As of mid 2015, BiblioVault provided long-term secure storage for more than 40,000 digital book files from 110 publishers, and offered scanning, printing, transfer, conversion, file distribution, print on demand and ebook order fulfillment services to its members.

BiblioVault hosts a public web site, [//www.bibliovault.org bibliovault.org], with information about each title, including descriptions, cover thumbnails, tables of contents, excerpts, and reviews. The site links to member press shopping carts, for immediate online purchase of the books listed. Accessibility offices can request files for students with disabilities from these pages as well.

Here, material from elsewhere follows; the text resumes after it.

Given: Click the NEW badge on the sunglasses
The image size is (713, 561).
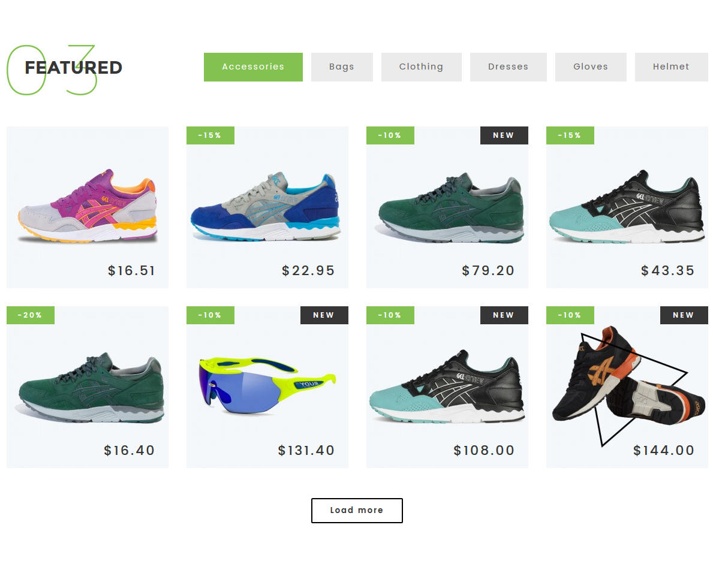Looking at the screenshot, I should [x=324, y=315].
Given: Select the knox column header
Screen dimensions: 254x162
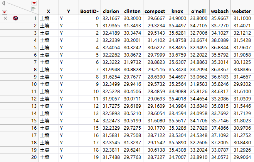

Member presses visit BiblioVault's publishers' site, to submit and retrieve their files, edit metadata about their titles, and order deliveries of files and metadata to e-retailers, search sites, and printers. BiblioVault is also associated with a digital printing center within the Chicago Distribution Center for short-run printing (and automated physical warehouse restocking) of titles stored in the repository.

Besides making more than file deliveries to e-retailers, such as Amazon Kindle, Barnes & Noble's Nook, Apple Books, Google Play, etc., BiblioVault also fulfills ebooks directly using Adobe Digital Editions for member presses, via the Chicago Distribution Center's online shopping cart and several other independent press shopping carts.

== Services ==
BiblioVault offers a range of services to book publishers and presses. These services include scanning older titles to create high-quality electronic files, short-run digital printing, and evaluation and enhancement of PDFs to ensure they are suitable for printing and conversion to other formats.

One of BiblioVault's key services is the preparation and delivery of files to various marketing services and digital book vendors. This includes platforms such as Google Preview, Amazon Search Inside the Book, and Barnes & Noble's See Inside, as well as popular e-book retailers like Amazon Kindle, Barnes & Noble Nook, and Apple iBooks. By preparing and delivering the necessary files, BiblioVault helps publishers and presses make their titles more easily discoverable and accessible to readers.

In addition to its core services, BiblioVault also offers a range of specialized services. These include the production of excerpts or complete ebooks in PDF, html, or epub formats, as well as custom file alteration and delivery services to meet the specific needs of publishers and presses. The company also offers conversion from PDF to reflowable formats, such as epub and html, which can make e-books more easily readable on a range of devices.

Another unique offering from BiblioVault is the delivery of protected ebooks as complimentary copies for text exam or review purposes. This service allows educators to provide students with electronic copies of books for study and review, while ensuring that the books are protected against unauthorized distribution. BiblioVault also provides fulfillment of electronic books for press shopping carts, making it easy for publishers and presses to sell their titles directly to readers.